Problem requirements:
List every line in the listing below that contains the string "beside", copying each such line in full.

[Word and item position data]
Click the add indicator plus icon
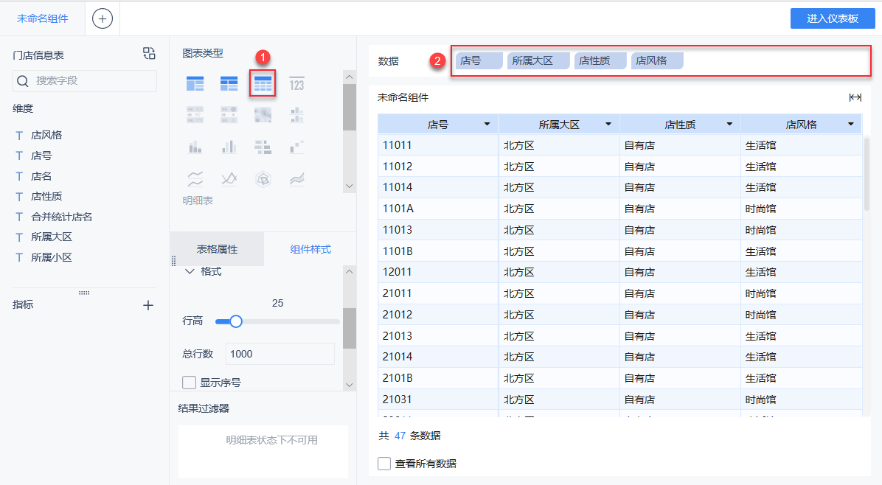This screenshot has height=485, width=882. click(148, 305)
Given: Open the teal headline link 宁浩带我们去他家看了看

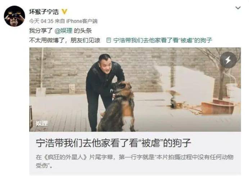Looking at the screenshot, I should (163, 40).
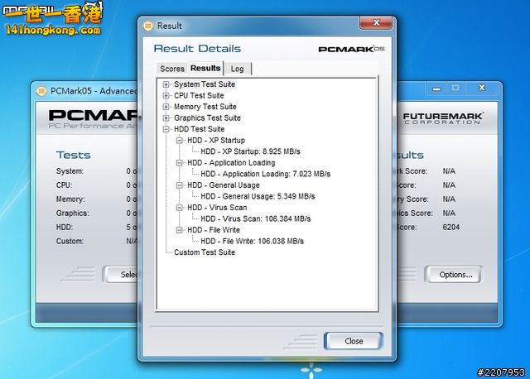Viewport: 530px width, 379px height.
Task: Close the Result dialog with the X
Action: tap(378, 25)
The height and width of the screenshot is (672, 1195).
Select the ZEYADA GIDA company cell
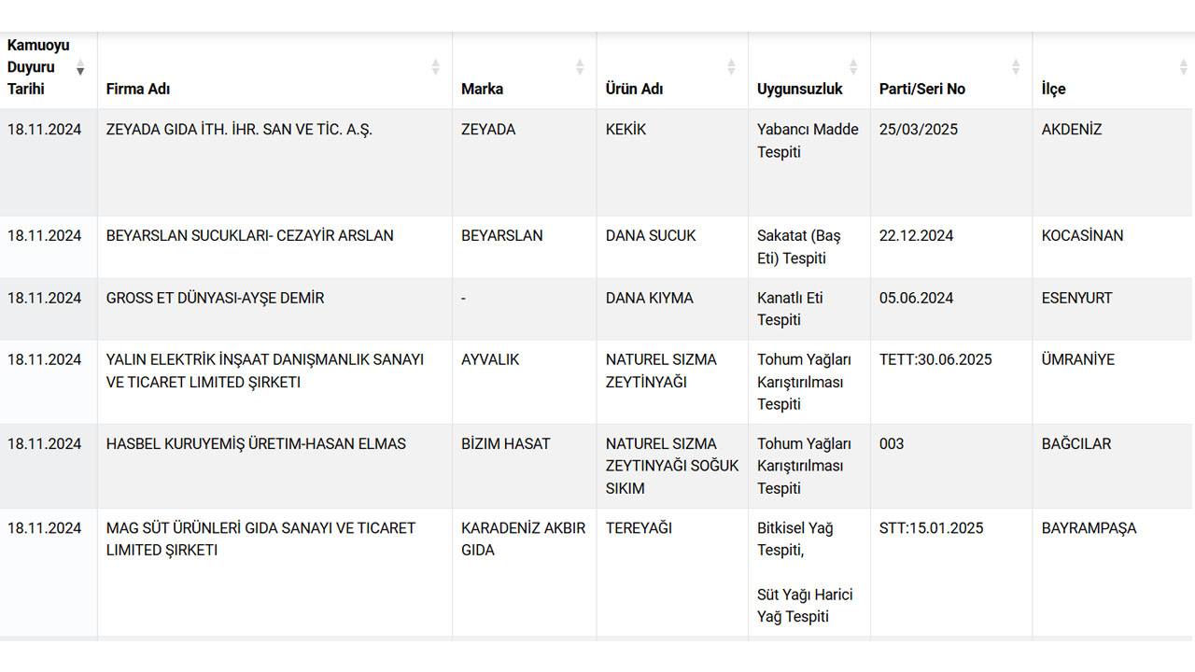[239, 130]
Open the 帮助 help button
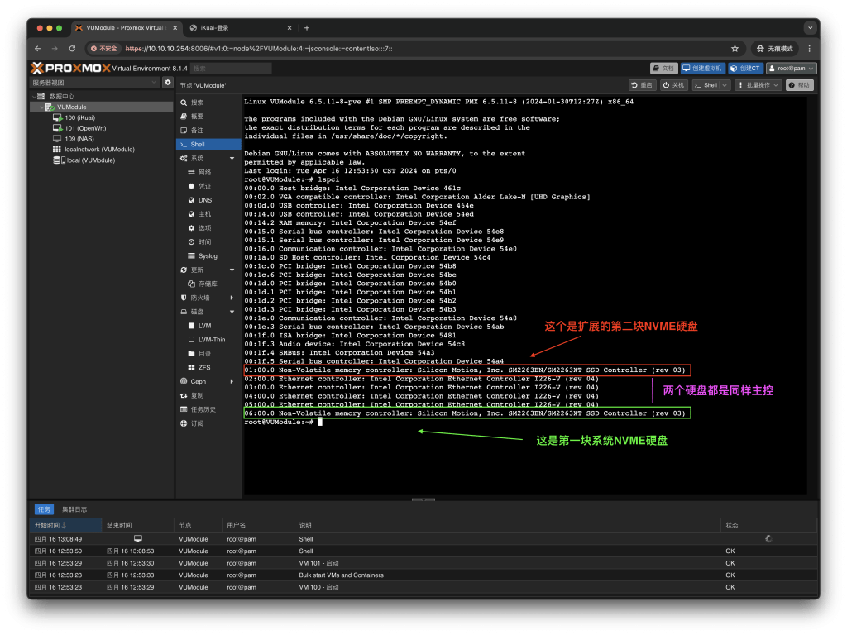 tap(800, 85)
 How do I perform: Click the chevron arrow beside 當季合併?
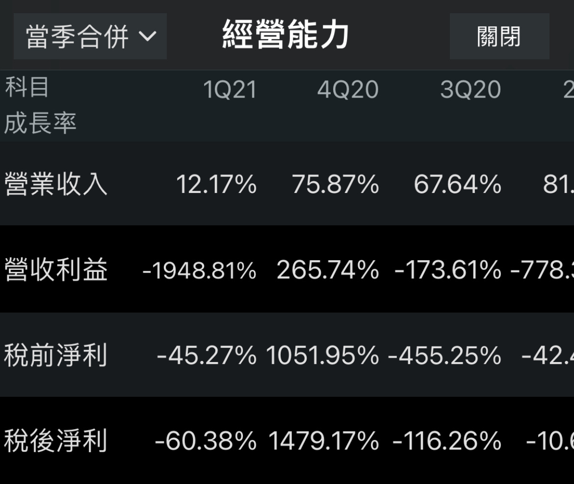tap(147, 37)
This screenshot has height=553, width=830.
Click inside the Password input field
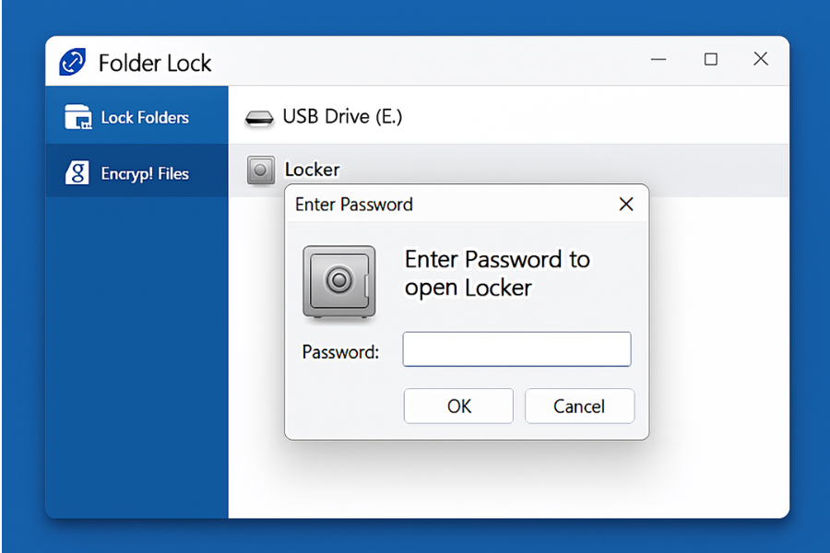pos(516,349)
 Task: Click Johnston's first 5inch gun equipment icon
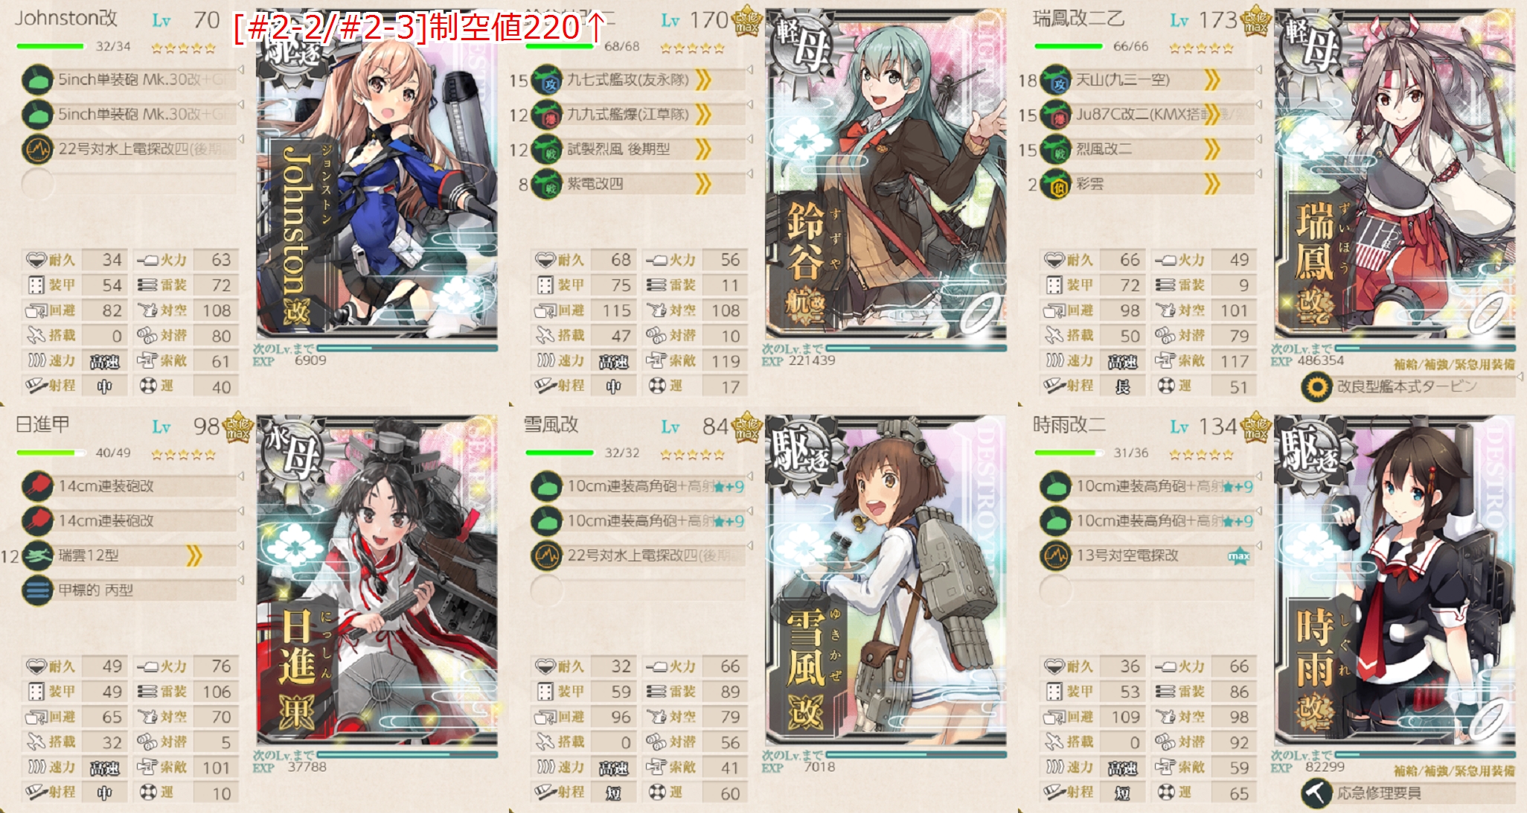(x=36, y=80)
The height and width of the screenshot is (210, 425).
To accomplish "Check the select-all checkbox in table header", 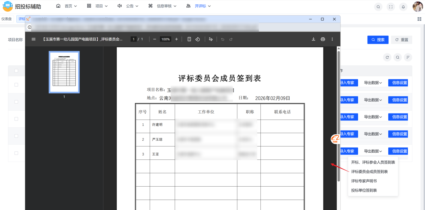I will (x=16, y=70).
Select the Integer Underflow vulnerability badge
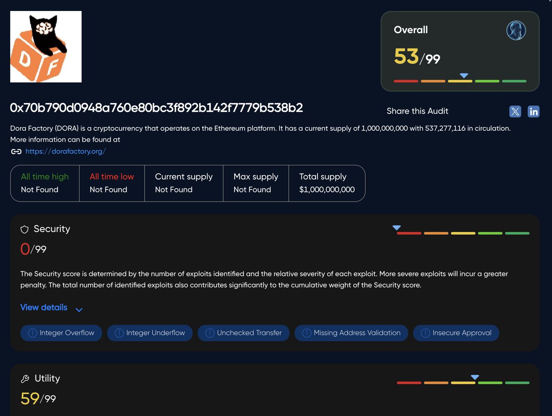The height and width of the screenshot is (416, 552). (x=150, y=333)
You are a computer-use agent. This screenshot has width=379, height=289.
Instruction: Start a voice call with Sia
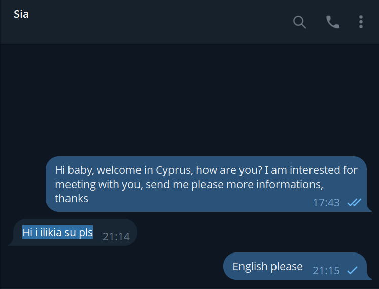(x=332, y=22)
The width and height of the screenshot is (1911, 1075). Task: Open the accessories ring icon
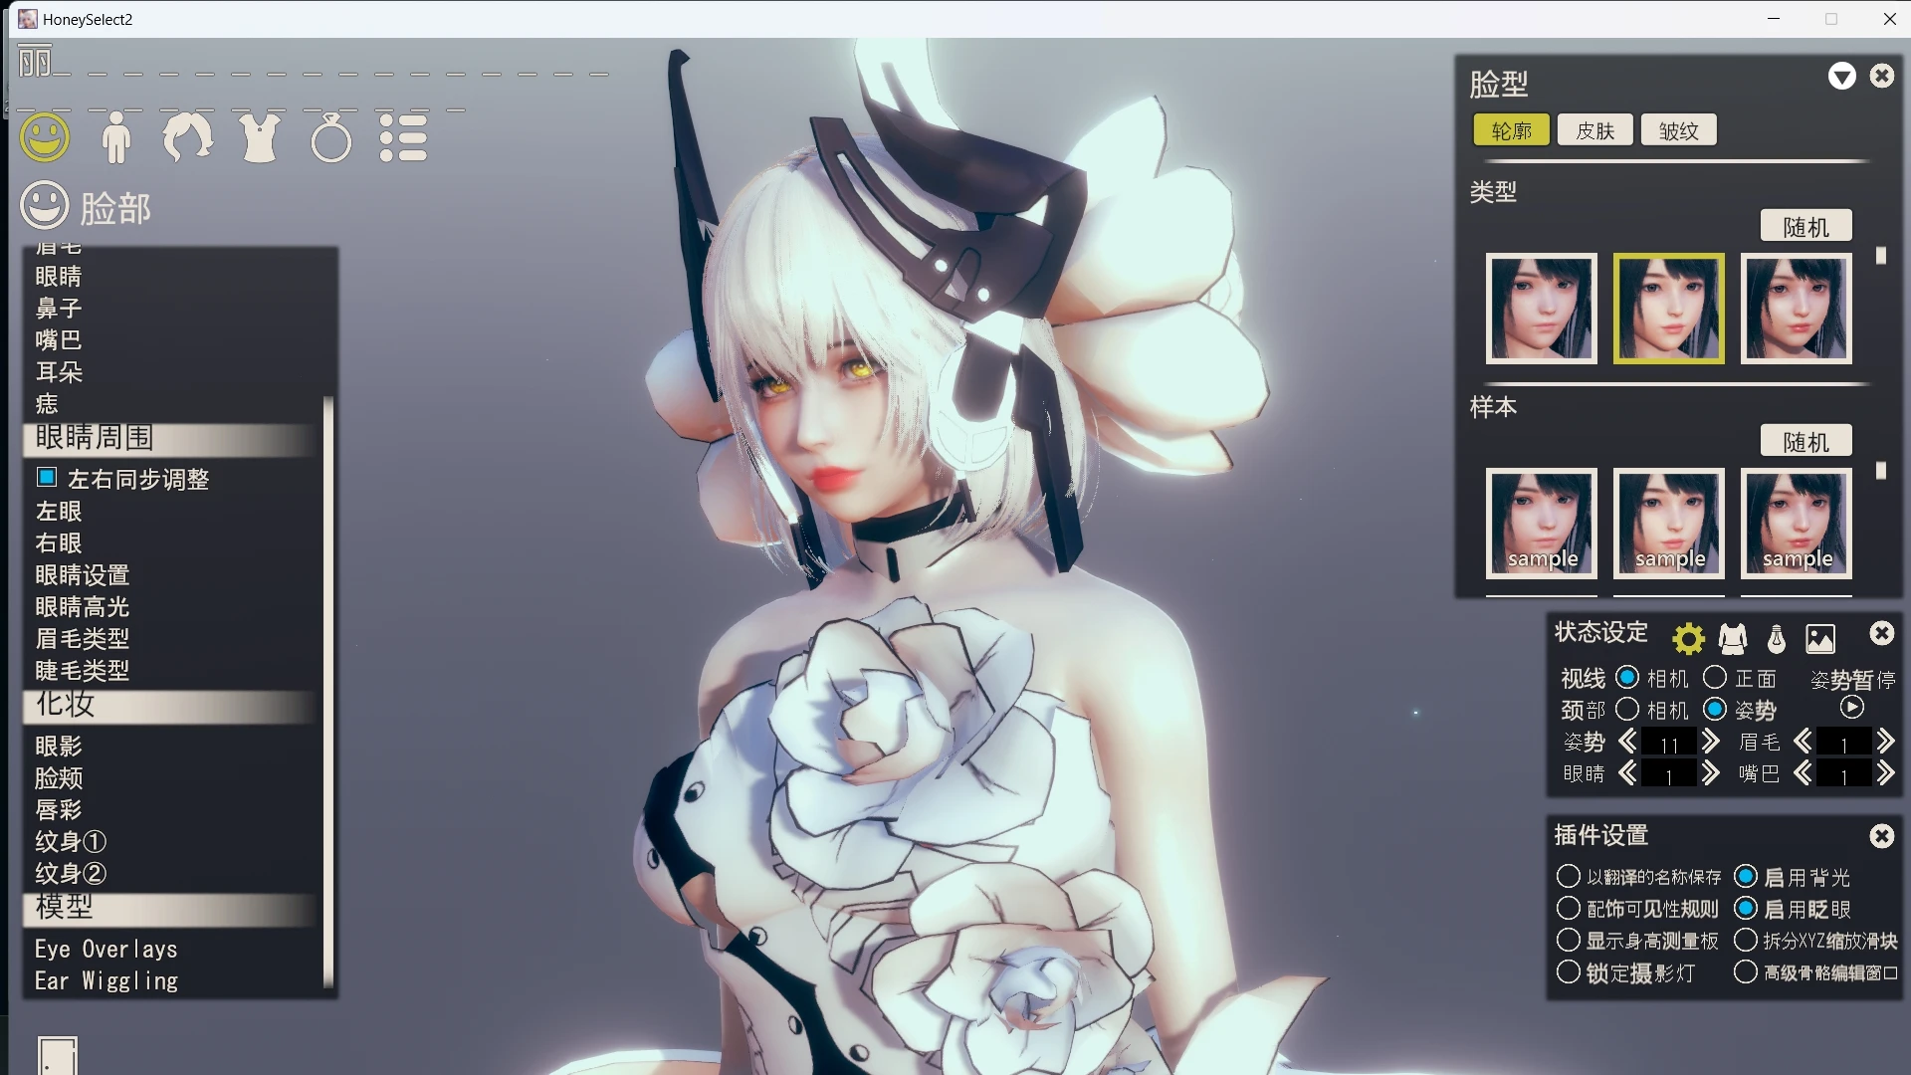click(x=330, y=138)
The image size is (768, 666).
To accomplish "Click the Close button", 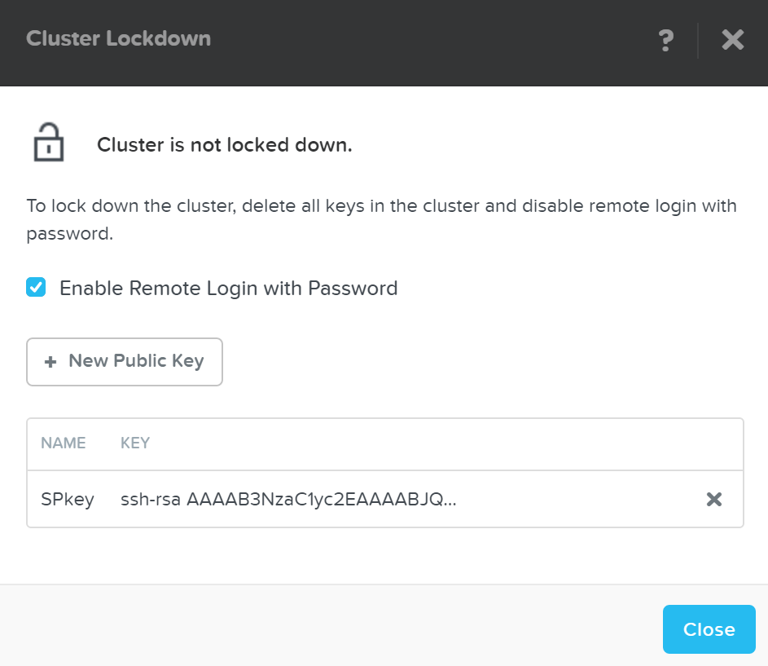I will (708, 629).
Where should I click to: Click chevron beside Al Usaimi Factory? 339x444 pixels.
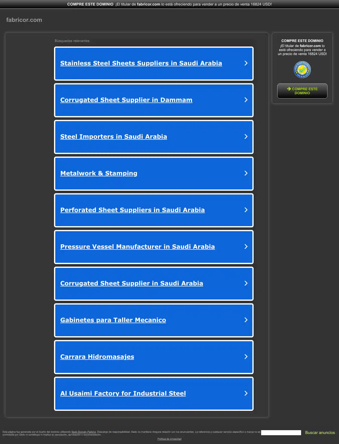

Answer below:
 How do I perform: Click the chevron arrow beside 當季合併?
Where should I click to: Click chevron beside Al Usaimi Factory? 339x444 pixels.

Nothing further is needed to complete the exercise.